Giustizia, le ragioni del referendum
Alle urne domenica, cinque quesiti complessivi voluti da Lega e dal Partito radicale Si vota per abrogare (o meno) la legge Severino, se abolire le firme per la candidatura al Csm, se separare le carriere dei magistrati
Domenica 12 giugno si vota dalle 7 alle 23 per cinque referendum.
Il primo quesito, su scheda rossa, propone l’abrogazione dell’incandidabilità e divieto di ricoprire cariche elettive e di governo per chi sia stato condannato per delitti non colposi. Ovvero per avere commesso reati che il nostro ordinamento penale giudica gravi e averlo fatto volontariamente, non per imperizia, negligenza o inosservanza di norme.
Il secondo, su scheda arancione, introduce una limitazione delle misure cautelari, eliminando la previsione del rischio di reiterazione del reato dalle ragioni che giustificano la limitazione delle libertà individuali.
Il terzo quesito, scheda gialla, preveda la rigida separazione delle carriere giudicante e requirente per i magistrati. Se approvato renderà quindi impossibile il passaggio dalle funzioni di giudice a procuratore (pubblica accusa) e viceversa.
Il quarto quesito, scheda grigia, apre ai membri laici (avvocati e giuristi) la partecipazione a tutte le deliberazioni del Consiglio direttivo della Corte di cassazione e dei consigli giudiziari.

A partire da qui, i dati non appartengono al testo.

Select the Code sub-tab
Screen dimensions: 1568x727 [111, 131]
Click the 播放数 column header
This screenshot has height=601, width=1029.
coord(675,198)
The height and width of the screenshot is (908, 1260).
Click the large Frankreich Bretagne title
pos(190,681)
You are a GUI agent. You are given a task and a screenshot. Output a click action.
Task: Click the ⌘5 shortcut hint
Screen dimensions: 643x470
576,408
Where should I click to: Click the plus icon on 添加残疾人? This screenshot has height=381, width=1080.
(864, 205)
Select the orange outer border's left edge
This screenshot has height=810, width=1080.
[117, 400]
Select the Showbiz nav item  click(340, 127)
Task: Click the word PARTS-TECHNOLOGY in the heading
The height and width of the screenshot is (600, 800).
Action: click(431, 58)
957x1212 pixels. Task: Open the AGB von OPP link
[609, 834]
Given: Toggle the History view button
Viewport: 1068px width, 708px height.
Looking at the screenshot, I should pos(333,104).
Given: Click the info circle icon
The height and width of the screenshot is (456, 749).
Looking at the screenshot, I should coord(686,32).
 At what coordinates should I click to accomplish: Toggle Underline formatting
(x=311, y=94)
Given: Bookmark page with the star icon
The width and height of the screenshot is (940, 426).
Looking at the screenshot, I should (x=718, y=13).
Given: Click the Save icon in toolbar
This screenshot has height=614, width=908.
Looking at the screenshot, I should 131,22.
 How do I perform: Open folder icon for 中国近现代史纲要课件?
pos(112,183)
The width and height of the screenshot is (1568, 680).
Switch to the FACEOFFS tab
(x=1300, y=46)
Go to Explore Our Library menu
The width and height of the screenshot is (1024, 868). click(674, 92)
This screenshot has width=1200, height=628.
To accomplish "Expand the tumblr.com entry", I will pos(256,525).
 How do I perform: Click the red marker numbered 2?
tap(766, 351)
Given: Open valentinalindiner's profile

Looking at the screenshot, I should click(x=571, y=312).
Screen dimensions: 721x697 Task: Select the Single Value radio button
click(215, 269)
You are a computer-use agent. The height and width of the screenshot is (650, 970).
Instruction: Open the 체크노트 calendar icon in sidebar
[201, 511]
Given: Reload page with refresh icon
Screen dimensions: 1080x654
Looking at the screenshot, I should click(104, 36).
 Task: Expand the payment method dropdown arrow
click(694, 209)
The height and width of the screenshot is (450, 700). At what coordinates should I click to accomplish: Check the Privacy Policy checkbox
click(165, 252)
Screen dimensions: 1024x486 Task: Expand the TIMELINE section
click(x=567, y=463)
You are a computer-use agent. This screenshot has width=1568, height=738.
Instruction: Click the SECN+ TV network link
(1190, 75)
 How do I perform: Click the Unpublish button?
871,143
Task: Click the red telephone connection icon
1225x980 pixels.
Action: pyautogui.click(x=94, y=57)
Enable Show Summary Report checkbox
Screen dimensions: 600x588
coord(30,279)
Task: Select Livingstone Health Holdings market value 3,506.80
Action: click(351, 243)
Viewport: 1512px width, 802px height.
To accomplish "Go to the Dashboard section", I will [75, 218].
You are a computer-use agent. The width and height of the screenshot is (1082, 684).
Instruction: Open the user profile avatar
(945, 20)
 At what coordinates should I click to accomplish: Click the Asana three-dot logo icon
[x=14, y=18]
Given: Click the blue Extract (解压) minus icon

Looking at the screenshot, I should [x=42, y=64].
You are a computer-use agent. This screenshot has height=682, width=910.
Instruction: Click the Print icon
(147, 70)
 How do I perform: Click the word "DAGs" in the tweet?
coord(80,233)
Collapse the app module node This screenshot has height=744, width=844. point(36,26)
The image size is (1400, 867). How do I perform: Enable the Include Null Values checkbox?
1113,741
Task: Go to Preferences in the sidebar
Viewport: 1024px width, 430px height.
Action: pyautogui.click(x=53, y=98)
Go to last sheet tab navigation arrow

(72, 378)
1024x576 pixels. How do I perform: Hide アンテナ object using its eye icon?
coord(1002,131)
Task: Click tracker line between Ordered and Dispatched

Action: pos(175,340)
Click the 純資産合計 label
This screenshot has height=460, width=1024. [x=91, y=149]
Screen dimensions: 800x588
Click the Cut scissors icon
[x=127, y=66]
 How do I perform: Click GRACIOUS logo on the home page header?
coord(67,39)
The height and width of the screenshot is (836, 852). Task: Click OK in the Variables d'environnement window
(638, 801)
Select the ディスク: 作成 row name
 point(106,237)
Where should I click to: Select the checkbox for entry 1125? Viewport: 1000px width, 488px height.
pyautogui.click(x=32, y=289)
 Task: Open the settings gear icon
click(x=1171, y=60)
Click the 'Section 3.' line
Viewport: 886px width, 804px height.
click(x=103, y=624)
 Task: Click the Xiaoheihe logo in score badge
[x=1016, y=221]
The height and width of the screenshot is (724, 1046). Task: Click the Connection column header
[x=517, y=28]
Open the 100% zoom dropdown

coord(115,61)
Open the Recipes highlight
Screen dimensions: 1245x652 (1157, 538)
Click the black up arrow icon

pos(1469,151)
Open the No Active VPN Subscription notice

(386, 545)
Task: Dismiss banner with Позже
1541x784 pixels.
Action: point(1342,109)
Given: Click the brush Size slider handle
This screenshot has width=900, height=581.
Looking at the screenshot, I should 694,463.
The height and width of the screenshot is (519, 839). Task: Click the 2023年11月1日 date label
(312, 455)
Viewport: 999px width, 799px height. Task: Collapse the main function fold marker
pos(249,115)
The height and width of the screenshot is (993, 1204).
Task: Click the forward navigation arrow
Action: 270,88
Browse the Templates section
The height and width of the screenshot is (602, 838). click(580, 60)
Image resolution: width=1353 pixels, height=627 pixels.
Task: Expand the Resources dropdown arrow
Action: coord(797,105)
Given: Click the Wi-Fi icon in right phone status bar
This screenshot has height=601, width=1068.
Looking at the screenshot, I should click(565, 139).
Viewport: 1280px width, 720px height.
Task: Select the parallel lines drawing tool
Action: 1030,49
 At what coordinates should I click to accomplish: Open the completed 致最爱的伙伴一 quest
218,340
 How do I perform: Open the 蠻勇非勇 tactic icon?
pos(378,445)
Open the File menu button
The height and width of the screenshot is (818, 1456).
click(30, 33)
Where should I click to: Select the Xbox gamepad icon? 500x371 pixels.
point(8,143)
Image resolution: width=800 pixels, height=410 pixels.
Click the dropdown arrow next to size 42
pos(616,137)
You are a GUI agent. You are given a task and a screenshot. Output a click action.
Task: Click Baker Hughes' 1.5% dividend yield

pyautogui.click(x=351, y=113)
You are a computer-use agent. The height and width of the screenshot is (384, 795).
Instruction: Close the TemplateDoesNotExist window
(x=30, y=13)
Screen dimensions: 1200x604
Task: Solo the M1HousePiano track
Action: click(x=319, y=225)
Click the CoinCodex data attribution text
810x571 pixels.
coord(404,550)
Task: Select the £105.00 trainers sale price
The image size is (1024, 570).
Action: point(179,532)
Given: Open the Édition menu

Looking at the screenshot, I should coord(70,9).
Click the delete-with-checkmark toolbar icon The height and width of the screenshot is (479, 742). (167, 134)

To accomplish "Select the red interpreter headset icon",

Semplificando: permetterà che l’operato dei magistrati sia giudicato non solo da altri magistrati.
Infine il quinto quesito, su scheda verde: abroga la necessità di raccogliere da 25 a 50 firme a sostegno per i magistrati che intendano candidarsi per il Csm (l’organo di autogoverno della magistratura).
Perché il referendum sia valido, deve votare la metà più uno degli aventi diritto. La norma è abrogata se i sì sono maggioranza dei voti validi.